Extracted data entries
=-=-=

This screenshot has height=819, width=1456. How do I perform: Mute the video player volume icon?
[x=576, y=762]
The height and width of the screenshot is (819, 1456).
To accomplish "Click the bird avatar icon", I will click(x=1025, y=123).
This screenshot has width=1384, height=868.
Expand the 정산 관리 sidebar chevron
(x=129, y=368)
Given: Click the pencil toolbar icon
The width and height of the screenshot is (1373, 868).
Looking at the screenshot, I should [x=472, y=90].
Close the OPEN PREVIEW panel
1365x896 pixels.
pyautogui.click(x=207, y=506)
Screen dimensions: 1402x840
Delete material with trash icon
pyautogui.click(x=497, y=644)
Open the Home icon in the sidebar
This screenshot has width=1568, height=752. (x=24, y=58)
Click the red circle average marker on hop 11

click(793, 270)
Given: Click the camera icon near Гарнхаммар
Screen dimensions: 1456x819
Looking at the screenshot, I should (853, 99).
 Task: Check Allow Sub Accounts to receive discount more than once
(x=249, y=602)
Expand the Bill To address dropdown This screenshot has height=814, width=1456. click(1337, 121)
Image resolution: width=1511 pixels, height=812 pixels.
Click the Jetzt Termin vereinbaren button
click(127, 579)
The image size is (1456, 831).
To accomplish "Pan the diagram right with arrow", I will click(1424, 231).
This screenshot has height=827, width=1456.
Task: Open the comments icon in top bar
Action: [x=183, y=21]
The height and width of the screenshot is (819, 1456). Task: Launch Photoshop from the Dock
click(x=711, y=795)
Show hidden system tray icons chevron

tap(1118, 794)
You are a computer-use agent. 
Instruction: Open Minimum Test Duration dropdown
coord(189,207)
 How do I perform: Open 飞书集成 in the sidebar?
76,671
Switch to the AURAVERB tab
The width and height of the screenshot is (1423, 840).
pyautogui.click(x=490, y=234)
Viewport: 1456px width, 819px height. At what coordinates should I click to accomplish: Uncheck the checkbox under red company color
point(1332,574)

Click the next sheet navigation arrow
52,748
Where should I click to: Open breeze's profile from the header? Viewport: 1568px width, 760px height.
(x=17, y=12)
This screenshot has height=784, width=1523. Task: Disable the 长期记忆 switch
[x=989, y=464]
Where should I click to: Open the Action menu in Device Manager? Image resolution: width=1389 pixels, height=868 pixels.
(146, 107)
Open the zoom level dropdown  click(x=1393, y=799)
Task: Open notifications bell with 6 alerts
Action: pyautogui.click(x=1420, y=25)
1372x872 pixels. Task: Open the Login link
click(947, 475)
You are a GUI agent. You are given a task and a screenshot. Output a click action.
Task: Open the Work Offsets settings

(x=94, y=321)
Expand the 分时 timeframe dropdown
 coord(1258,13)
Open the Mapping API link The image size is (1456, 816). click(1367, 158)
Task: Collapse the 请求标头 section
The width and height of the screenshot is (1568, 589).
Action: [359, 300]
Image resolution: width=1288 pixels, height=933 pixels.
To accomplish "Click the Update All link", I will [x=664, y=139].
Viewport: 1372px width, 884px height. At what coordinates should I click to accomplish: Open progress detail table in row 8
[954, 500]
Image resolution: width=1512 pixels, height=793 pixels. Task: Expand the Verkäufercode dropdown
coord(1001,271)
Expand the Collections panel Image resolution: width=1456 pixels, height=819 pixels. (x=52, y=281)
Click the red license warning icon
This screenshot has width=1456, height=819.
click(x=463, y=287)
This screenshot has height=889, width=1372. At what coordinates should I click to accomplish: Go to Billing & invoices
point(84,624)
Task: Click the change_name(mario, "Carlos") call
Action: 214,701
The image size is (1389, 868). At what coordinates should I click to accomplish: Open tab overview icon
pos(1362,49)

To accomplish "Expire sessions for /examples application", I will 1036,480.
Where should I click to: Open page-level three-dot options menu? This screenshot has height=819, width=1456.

=-=-=

EXERCISE OBJECTIVE:
Show every line from the entries above in which "agent" appears.

RESULT:
You are a computer-use agent. 
You are a GUI agent. You are given a task and a screenshot. Output a click action.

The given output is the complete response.